| Requirements |
Reproduce each line of the material below verbatim, omitting the pictures.

-- start Given records --

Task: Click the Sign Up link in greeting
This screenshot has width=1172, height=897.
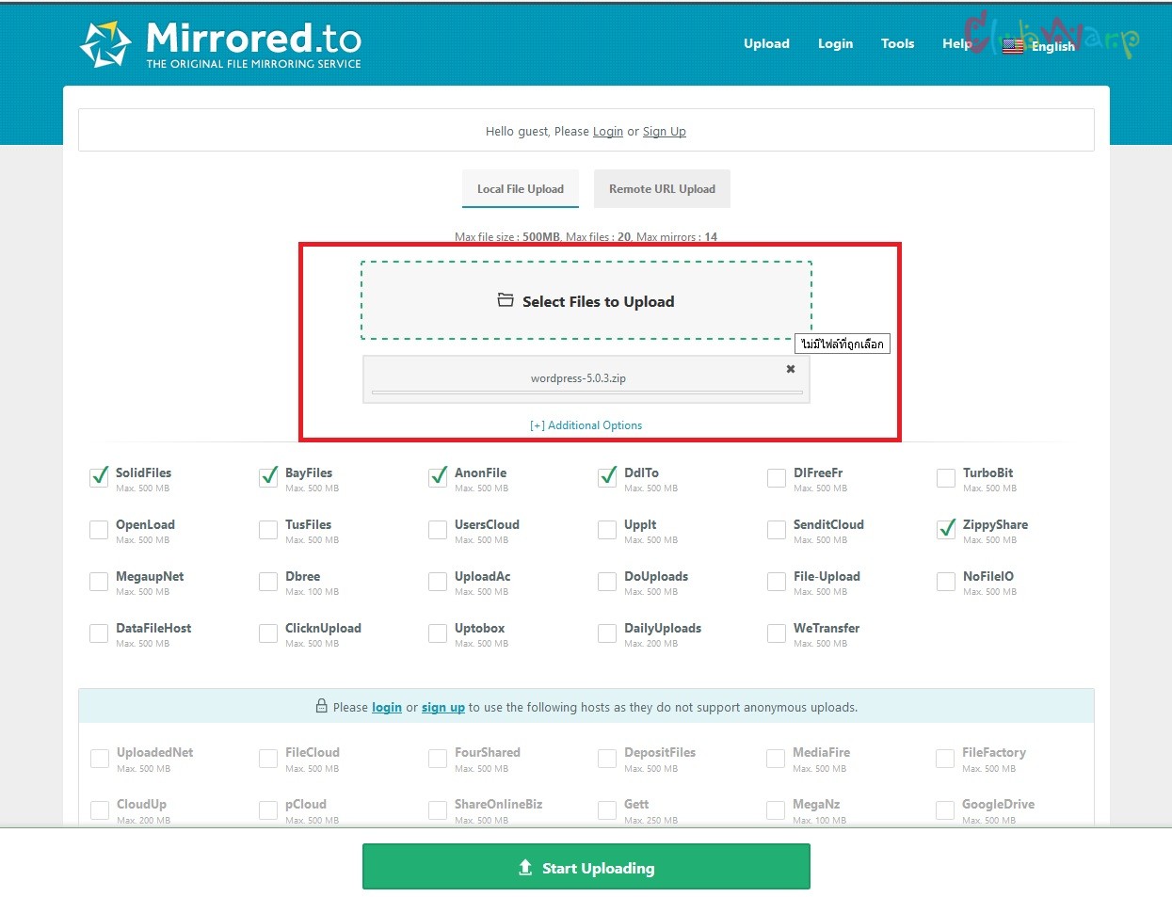Action: (664, 132)
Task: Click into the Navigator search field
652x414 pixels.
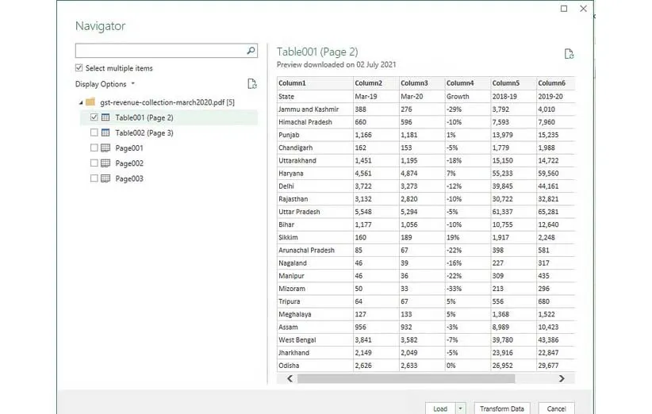Action: pyautogui.click(x=159, y=51)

-- end Given records --

| Answer for the task |
Task: Click the Sign Up link in greeting
This screenshot has width=1172, height=897.
Action: (664, 132)
Task: Click into the Navigator search field
652x414 pixels.
Action: pyautogui.click(x=159, y=51)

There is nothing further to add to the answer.